Physicians who adopt EHR into practice by 2011 or 2012 are eligible to receive up to $44,000 through Medicare. It's also worth noting that physicians practicing in health professional shortage areas can receive a 10 percent additional payment, for a total of $48,400. This applies to all physicians who can prove use of a qualified EHR, regardless of purchase date. Physicians would receive an incentive payment equal to 75 percent of the amount they collected from Medicare during a calendar year in which they qualified as a user of an EHR system, up to the annual cap. If your first qualifying year is 2011, in order to receive the maximum bonus of $18,000, you would have to have Medicare revenue equal to at least $24,000 for that year. If your Medicare revenue is $12,000 in 2011, you would be eligible for a $9,000 bonus payment.
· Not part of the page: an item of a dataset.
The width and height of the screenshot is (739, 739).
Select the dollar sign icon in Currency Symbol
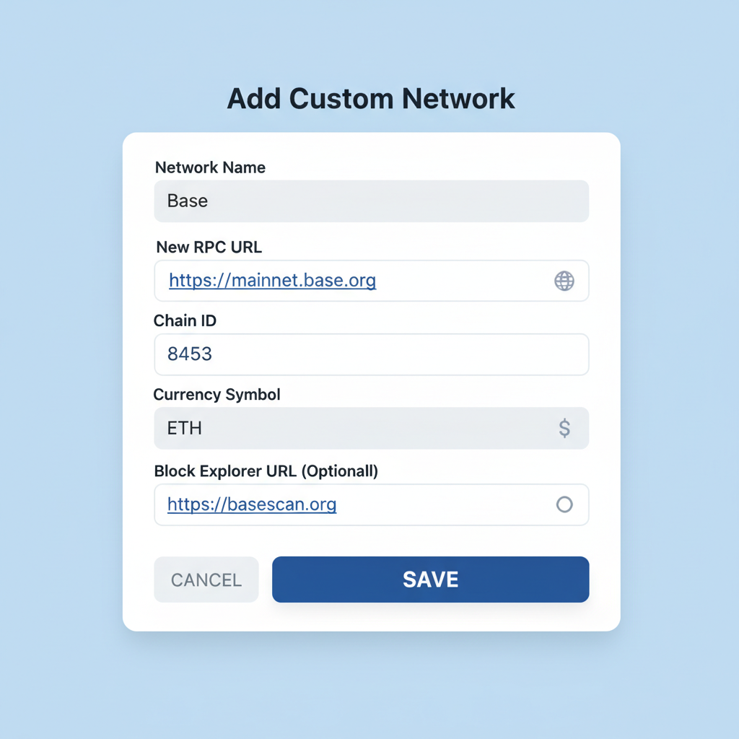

"Meaningful" EHR. Importantly, there is one significant caveat potentially making the incentive structure much more complicated for EHR users. Simply having an EHR system is not sufficient to qualify for the incentives; several important provisos were written into this law.
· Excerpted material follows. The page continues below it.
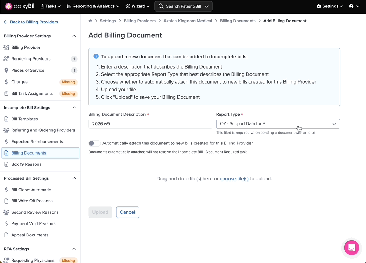
Task: Click the user account icon
Action: click(x=351, y=6)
The language states that to qualify for incentives, a qualified provider must be a "meaningful user" of EHR. This stipulation can result in doctors being penalized an increasing percentage of Medicare pay up to five percent if they aren't meaningful users of EHR. However, the definition of "meaningful user" is extremely vague at this time, perhaps due to the controversy surrounding the Secretary of Health and Human Services post vacated by Tom Daschle. But now that the position is occupied by Kathleen Sibelius, physicians hope that the verbiage in the legislation is made clear sooner rather than later.
As it is currently defined "meaningful" use of EHR includes using a certified EMR, demonstrating information exchange, and reporting clinical quality measures. All three components are to be further defined by the Secretary of HHS. These provisions were likely developed to enable the HHS secretary to adjust goals and meanings based on need (i.e., higher disincentives if CMS spending went too high) without going to Congress for approval.
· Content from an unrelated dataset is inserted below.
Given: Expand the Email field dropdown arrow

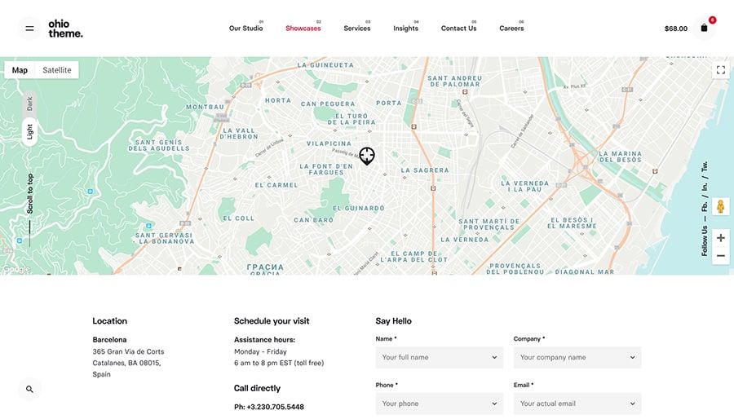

For physicians, however, vague language in Federal legislation might only add to current frustrations and pressures regarding the use of an EHR. While most medical students and residents will be familiar with EHR when they begin practicing, established physicians understandably lack the patience to learn a whole new system. But the stimulus plan makes very clear that the direction of EHR in the US is a primary concern. It is, in fact, inevitable.
HERE TO STAY
Perhaps the greatest difficulty for physicians who are just setting out to adopt EHR will be not to fall behind the curve of EHR normalization in medical practice. But physicians also should not be too far ahead, either, since the free market has not determined which EHR companies will emerge as leaders in innovation in dermatology and general medicine. Physicians are therefore in a difficult position; They must remain on a curve that has yet to be defined by the government, even though it has dictated the curve's incentive/disincentive structure.
Although we cannot know what "meaningful" use of EHR is until it is defined by the HHS, all physicians would be wise to observe trends in Health Information Technology on a broad scale as well as in dermatology. EHR is going to play a larger role in healthcare with each passing year, which is why education should be a foremost priority of physicians and medical organizations.